• YOUR ASSIGNMENT: Give the entries again, word for word.

###

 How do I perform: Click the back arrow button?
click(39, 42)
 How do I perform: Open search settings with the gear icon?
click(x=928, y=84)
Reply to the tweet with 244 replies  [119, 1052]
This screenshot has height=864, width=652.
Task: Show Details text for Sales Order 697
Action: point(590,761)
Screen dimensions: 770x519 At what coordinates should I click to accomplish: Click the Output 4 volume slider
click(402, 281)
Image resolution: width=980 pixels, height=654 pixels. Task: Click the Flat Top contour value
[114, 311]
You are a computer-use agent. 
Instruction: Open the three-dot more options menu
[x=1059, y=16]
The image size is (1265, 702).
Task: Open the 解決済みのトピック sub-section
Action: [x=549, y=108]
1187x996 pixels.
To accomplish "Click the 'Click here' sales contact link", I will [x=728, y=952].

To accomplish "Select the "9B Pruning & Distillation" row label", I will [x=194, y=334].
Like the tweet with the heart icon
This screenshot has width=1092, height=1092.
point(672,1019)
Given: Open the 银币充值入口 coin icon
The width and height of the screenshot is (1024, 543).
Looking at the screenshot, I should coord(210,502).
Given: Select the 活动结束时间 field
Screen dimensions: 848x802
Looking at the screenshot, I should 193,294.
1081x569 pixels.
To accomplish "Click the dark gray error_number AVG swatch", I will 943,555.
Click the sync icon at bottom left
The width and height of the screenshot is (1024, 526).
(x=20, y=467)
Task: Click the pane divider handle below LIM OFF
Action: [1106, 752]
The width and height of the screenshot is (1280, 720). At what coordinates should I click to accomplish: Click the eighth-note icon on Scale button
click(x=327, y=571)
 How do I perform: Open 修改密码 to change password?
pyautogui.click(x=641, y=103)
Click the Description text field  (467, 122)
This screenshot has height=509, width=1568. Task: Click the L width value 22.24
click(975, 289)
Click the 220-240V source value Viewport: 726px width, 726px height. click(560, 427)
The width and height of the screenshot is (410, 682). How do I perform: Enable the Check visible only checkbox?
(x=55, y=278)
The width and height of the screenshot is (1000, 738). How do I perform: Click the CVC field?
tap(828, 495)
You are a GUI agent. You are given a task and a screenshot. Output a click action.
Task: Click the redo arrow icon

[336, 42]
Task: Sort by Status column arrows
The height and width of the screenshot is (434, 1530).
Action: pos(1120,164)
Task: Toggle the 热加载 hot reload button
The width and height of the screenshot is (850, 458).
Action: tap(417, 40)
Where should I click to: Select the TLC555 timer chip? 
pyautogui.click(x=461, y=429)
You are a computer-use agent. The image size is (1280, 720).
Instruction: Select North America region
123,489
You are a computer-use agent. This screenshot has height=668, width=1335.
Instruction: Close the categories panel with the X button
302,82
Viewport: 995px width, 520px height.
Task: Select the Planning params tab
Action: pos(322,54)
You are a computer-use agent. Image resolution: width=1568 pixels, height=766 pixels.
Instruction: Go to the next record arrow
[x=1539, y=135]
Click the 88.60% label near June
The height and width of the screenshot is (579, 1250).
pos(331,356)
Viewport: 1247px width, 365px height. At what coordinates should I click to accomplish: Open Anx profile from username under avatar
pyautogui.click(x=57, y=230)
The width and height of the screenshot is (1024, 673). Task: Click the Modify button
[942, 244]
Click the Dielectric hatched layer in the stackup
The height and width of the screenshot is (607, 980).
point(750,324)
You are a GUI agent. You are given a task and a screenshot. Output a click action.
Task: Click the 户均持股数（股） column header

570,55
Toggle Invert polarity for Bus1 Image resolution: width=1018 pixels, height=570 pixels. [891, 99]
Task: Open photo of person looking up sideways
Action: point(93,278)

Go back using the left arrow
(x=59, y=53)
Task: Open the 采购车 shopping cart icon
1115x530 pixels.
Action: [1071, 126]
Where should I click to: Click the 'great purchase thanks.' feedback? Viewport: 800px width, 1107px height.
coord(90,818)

###

• ANSWER BOX:
 How do I perform: Click the back arrow button?
click(39, 42)
 How do I perform: Open search settings with the gear icon?
click(x=928, y=84)
Reply to the tweet with 244 replies  [119, 1052]
This screenshot has height=864, width=652.
Task: Show Details text for Sales Order 697
Action: point(590,761)
Screen dimensions: 770x519 At what coordinates should I click to accomplish: Click the Output 4 volume slider
click(402, 281)
Image resolution: width=980 pixels, height=654 pixels. Task: Click the Flat Top contour value
[114, 311]
You are a computer-use agent. 
Instruction: Open the three-dot more options menu
[x=1059, y=16]
The image size is (1265, 702).
Task: Open the 解決済みのトピック sub-section
Action: [x=549, y=108]
1187x996 pixels.
To accomplish "Click the 'Click here' sales contact link", I will [x=728, y=952].

To accomplish "Select the "9B Pruning & Distillation" row label", I will [x=194, y=334].
Like the tweet with the heart icon
This screenshot has width=1092, height=1092.
point(672,1019)
Given: Open the 银币充值入口 coin icon
The width and height of the screenshot is (1024, 543).
Looking at the screenshot, I should coord(210,502).
Given: Select the 活动结束时间 field
Screen dimensions: 848x802
Looking at the screenshot, I should 193,294.
1081x569 pixels.
To accomplish "Click the dark gray error_number AVG swatch", I will 943,555.
Click the sync icon at bottom left
The width and height of the screenshot is (1024, 526).
(x=20, y=467)
Task: Click the pane divider handle below LIM OFF
Action: [1106, 752]
The width and height of the screenshot is (1280, 720). At what coordinates should I click to accomplish: Click the eighth-note icon on Scale button
click(x=327, y=571)
 How do I perform: Open 修改密码 to change password?
pyautogui.click(x=641, y=103)
Click the Description text field  (467, 122)
This screenshot has height=509, width=1568. Task: Click the L width value 22.24
click(975, 289)
Click the 220-240V source value Viewport: 726px width, 726px height. click(560, 427)
The width and height of the screenshot is (410, 682). How do I perform: Enable the Check visible only checkbox?
(x=55, y=278)
The width and height of the screenshot is (1000, 738). How do I perform: Click the CVC field?
tap(828, 495)
You are a GUI agent. You are given a task and a screenshot. Output a click action.
Task: Click the redo arrow icon

[336, 42]
Task: Sort by Status column arrows
The height and width of the screenshot is (434, 1530).
Action: pos(1120,164)
Task: Toggle the 热加载 hot reload button
The width and height of the screenshot is (850, 458).
Action: tap(417, 40)
Where should I click to: Select the TLC555 timer chip? 
pyautogui.click(x=461, y=429)
You are a computer-use agent. The image size is (1280, 720).
Instruction: Select North America region
123,489
You are a computer-use agent. This screenshot has height=668, width=1335.
Instruction: Close the categories panel with the X button
302,82
Viewport: 995px width, 520px height.
Task: Select the Planning params tab
Action: pos(322,54)
You are a computer-use agent. Image resolution: width=1568 pixels, height=766 pixels.
Instruction: Go to the next record arrow
[x=1539, y=135]
Click the 88.60% label near June
The height and width of the screenshot is (579, 1250).
pos(331,356)
Viewport: 1247px width, 365px height. At what coordinates should I click to accomplish: Open Anx profile from username under avatar
pyautogui.click(x=57, y=230)
The width and height of the screenshot is (1024, 673). Task: Click the Modify button
[942, 244]
Click the Dielectric hatched layer in the stackup
The height and width of the screenshot is (607, 980).
point(750,324)
You are a GUI agent. You are given a task and a screenshot. Output a click action.
Task: Click the 户均持股数（股） column header

570,55
Toggle Invert polarity for Bus1 Image resolution: width=1018 pixels, height=570 pixels. [891, 99]
Task: Open photo of person looking up sideways
Action: point(93,278)

Go back using the left arrow
(x=59, y=53)
Task: Open the 采购车 shopping cart icon
1115x530 pixels.
Action: [1071, 126]
Where should I click to: Click the 'great purchase thanks.' feedback? Viewport: 800px width, 1107px height.
coord(90,818)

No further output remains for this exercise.